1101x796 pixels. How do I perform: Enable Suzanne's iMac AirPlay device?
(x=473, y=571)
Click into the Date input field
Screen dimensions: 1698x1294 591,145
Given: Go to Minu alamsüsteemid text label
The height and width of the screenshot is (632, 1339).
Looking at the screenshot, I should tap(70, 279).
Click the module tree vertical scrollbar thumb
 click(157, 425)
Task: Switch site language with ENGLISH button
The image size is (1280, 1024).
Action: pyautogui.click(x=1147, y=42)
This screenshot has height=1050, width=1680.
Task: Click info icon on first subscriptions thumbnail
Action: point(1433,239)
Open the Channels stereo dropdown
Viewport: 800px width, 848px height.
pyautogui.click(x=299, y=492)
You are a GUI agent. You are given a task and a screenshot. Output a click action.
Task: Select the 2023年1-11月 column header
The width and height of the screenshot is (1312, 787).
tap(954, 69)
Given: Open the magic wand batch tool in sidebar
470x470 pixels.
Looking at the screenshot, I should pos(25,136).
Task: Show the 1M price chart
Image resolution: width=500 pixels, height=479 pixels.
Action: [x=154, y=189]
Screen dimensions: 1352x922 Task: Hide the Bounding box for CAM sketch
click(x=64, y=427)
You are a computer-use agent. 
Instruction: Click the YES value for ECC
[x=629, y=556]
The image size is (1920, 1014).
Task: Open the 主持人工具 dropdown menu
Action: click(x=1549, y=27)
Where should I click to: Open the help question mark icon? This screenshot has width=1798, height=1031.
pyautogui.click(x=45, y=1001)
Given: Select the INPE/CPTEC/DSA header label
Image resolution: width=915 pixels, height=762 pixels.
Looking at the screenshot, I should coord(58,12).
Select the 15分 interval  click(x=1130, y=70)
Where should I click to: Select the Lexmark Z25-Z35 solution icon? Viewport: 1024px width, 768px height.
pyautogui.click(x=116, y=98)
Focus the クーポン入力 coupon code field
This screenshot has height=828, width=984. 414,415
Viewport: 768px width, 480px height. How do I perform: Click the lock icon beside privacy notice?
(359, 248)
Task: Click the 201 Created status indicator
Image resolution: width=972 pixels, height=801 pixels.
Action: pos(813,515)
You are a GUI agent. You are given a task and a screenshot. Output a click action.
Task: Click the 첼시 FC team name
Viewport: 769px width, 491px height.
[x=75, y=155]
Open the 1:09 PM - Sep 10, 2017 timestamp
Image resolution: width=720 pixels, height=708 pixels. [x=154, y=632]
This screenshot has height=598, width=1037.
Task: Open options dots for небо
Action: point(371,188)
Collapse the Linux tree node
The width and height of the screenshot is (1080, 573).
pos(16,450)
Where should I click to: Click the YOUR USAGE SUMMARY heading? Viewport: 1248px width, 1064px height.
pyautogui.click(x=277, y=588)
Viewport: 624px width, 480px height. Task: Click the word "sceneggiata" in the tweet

**EXERCISE PROMPT**:
Up to and including the line with "Task: Switch site", reproduce the material above exactly as it appears, starting from its first line.

**RESPONSE**:
1101x796 pixels. How do I perform: Enable Suzanne's iMac AirPlay device?
(x=473, y=571)
Click into the Date input field
Screen dimensions: 1698x1294 591,145
Given: Go to Minu alamsüsteemid text label
The height and width of the screenshot is (632, 1339).
Looking at the screenshot, I should tap(70, 279).
Click the module tree vertical scrollbar thumb
 click(157, 425)
Task: Switch site language with ENGLISH button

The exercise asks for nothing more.